Вообще в доме разговоры были только на абсолютно нейтральные темы. Очень любили обсуждать проблемы языка. Где ставятся ударения, как склоняется то ли иное слово. Когда какое слово употребляется. Вот об этом говорили. Говорили о музыке. Папа очень любил музыку. Покупал пластинки и ноты. Кроме того, у нас весь дом был заполнен книгами. Каждый месяц, с каждой зарплаты папа покупал книги. У нас были редкостные книги: Шиллер, Байрон. У нас были многие издания, тогда очень хорошо работало в Ленинграде издательство «Академия». И вот у нас были оттуда книги: Дидро, Вольтер, Мольер, Расин. В общем, библиотека была совершенно изумительна. Смешно кому-то слышать, но я до 10 класса не могла понять, зачем существуют публичные библиотеки. И только в 10 классе я поняла, что библиотеки нужны, чтобы читать советскую литературу. А из советской – у нас был только том Маяковского и несколько томов Горького…

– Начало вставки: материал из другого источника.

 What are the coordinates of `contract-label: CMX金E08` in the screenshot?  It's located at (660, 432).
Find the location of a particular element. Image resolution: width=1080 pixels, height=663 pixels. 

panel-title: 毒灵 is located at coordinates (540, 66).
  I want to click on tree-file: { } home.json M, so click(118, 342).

Однажды мы с бабушкой шли гулять, мне было лет 7, бабушка встретила свою знакомую, они разговорились, и вдруг я слышу: «А она о дедушке знает?». И вдруг я поняла, что Асанбек – мой дедушка. Служащий персидского консульства в Самаре. В 1924 году его обвинили лишенцем. И они с бабушкой развелись…
1938 год… Мне 5 лет…
Мой дедушка Асанбек – «исчез». Сестру мамы, мою тетю Нелли, с годовалой девочкой посадили в тюрьму как «члена семьи врага народа» (ее мужа расстреляли в 1937). И первые детские воспоминания моей кузины – это тюремная камера…

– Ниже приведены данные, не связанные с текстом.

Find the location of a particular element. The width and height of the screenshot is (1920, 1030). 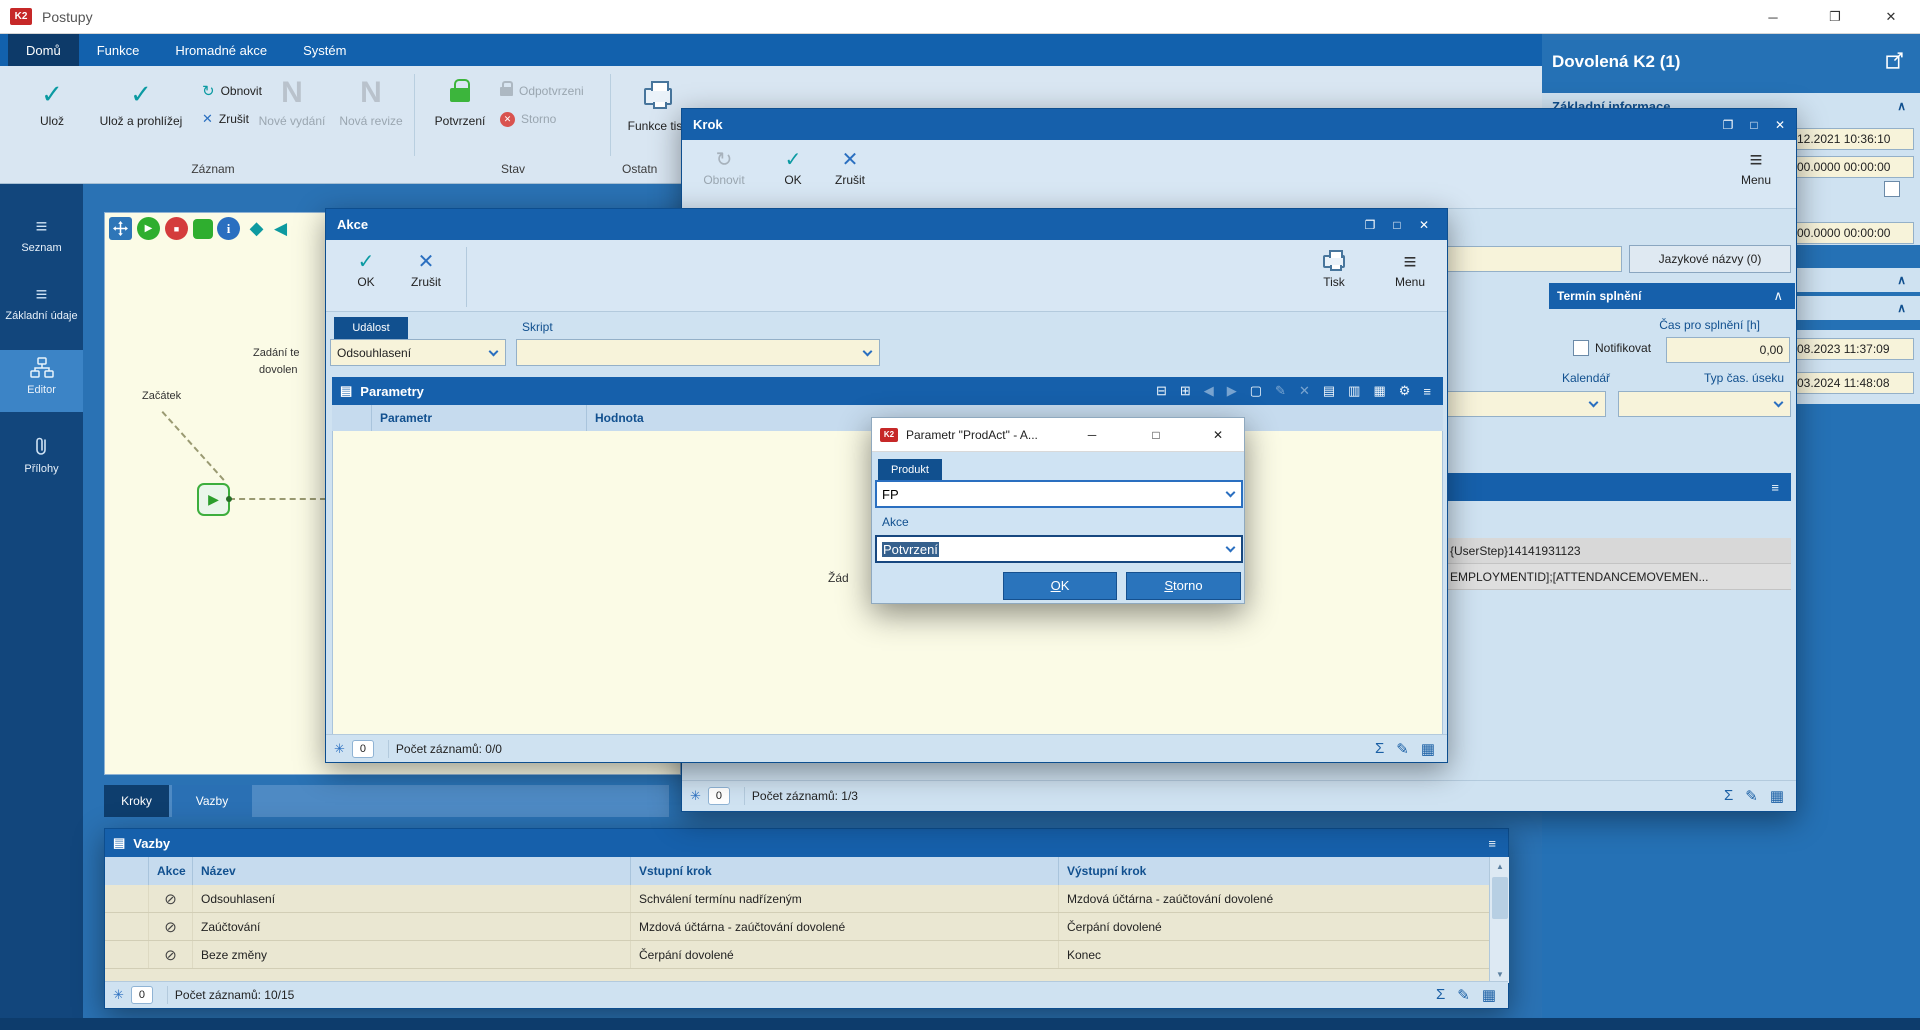

node-connector-dot is located at coordinates (229, 499).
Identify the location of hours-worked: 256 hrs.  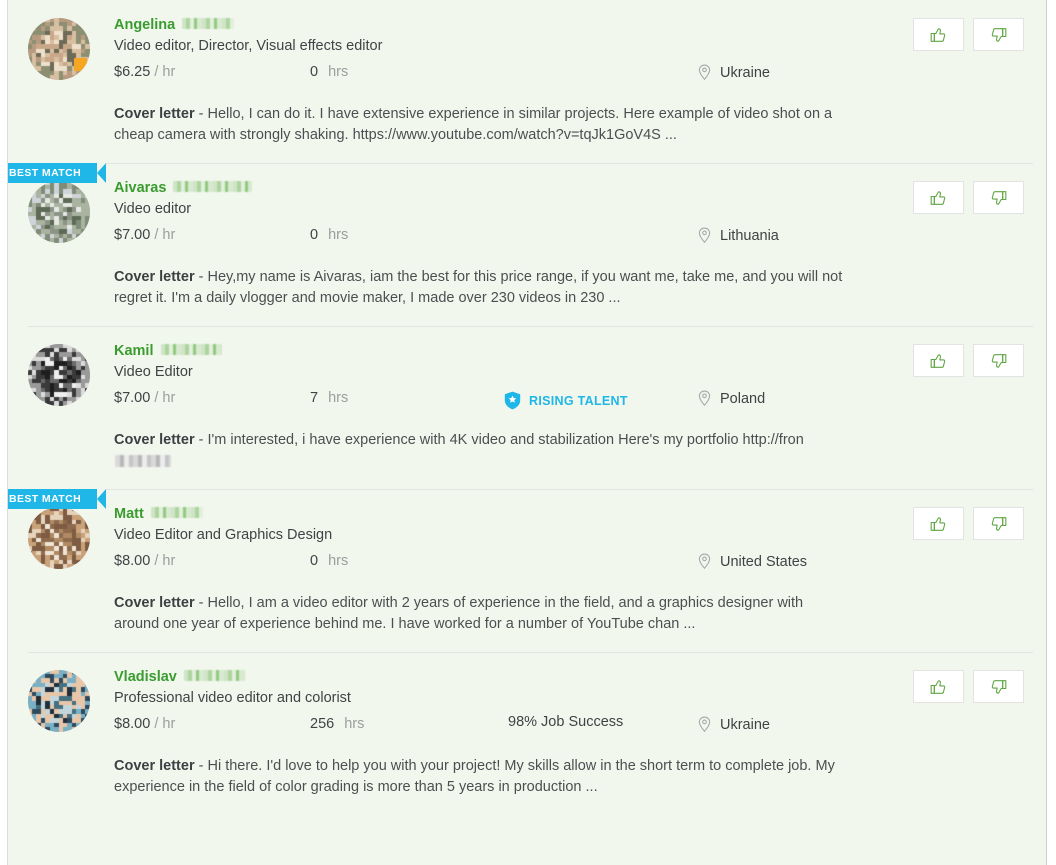
(337, 724).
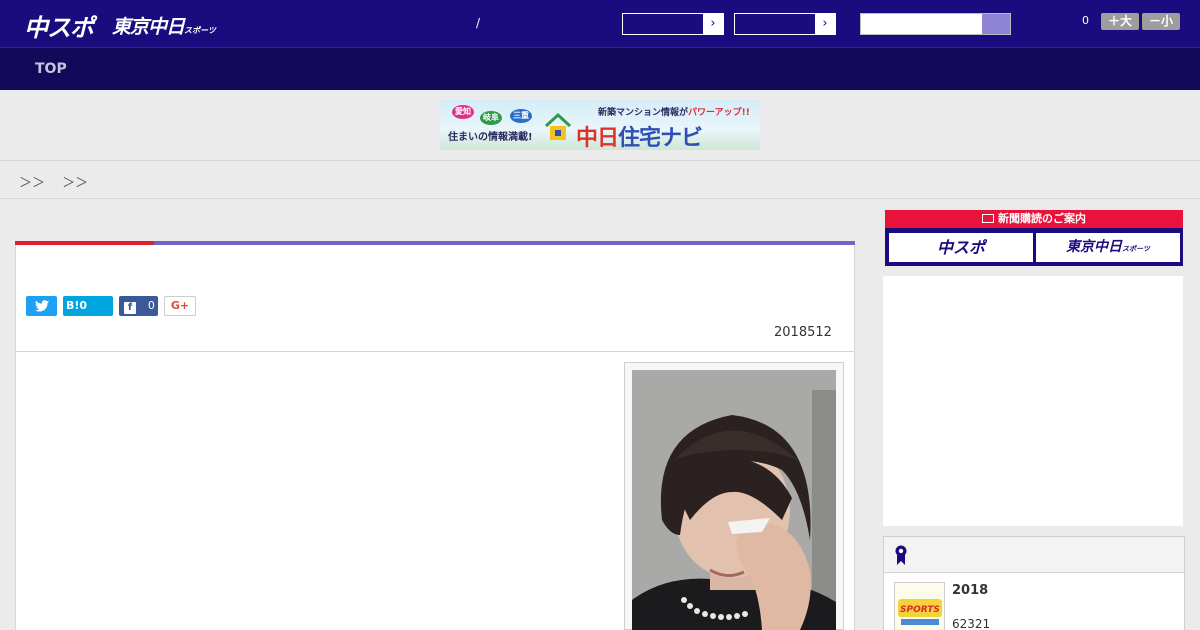  I want to click on site-header: 中スポ 東京中日スポーツ / › › 0 ＋大 －小, so click(600, 24).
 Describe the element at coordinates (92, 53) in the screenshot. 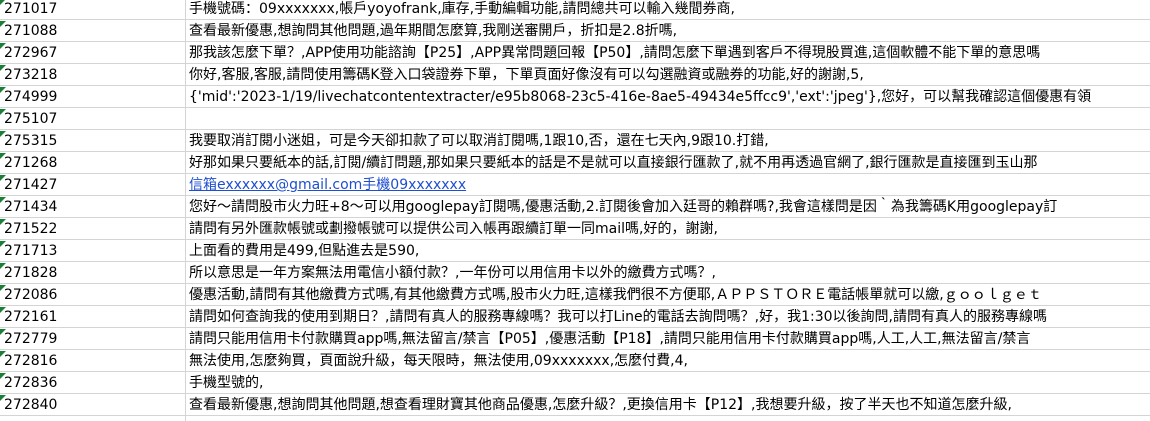

I see `cell-id: 272967` at that location.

Годы войны для нас прошли, наверно, более благополучно, чем для очень многих. Папу в первый же месяц мобилизовали, но не успели никуда отправить, тут же спохватились и вернули обратно, потому что он снова оказался незаменимым, но уже не в институте. Дело в том, что (многие этого, наверно, не знают и не помнят) ведь немцы шли очень быстро. Очень быстро. Еще не был захвачен, во всяком случае, под угрозой оказался Донбасс, который в основном снабжал всю страну углем. А на угле работала не только вся железная дорога, работали все предприятия. Нефть шла вся на фронт, потому что нефть – это бензин, это керосин, это мазут, то есть это самолеты, это танки, это тягачи артиллерийские. Нефти для тыла категорически не было. И угля не хватало. А папа был одним из первых специалистов по сжиганию газа. До этого газ вообще как топливо не учитывался. Это была такая попутная фракция, которую выпускали в воздух, и чтобы она не очень засоряла – жгли. Горели факелы везде, где были нефтеразработки, и где добывали нефть – рядом горели эти бесконечные факелы, которые сжигали этот газ. И папа был одним из первых специалистов, который разрабатывал горелки для газа, который переводил всю промышленность на газ. То есть он всю войну мотался по Куйбышевской, Оренбургской и Ульяновской областям. Потому что все предприятия надо было перевести с угольного топлива на газовое. Ему принадлежат авторские разработки газовых горелок разных типов. По его учебнику потом учился, в частности, премьер Черномырдин. И папа был совершенно незаменим. Вот как я помню его в эти военные годы. Он никогда не ходил один. С ним рядом всегда был некий человек, которого папа, со свойственным ему чувством юмора, называл Лев Николаевич Толстый. Потому что он действительно был Лев Николаевич и был довольно объемным. Он был в полувоенной форме, с кобурой на боку. И, в общем, нельзя было понять, охрана это или конвой. Может быть, и то, и другое, потому что все-таки папа был на подозрении как родственник репрессированных. В то же время он был незаменимым специалистом, практически, он и несколько его коллег весь этот довольно большой регион перевели на газ».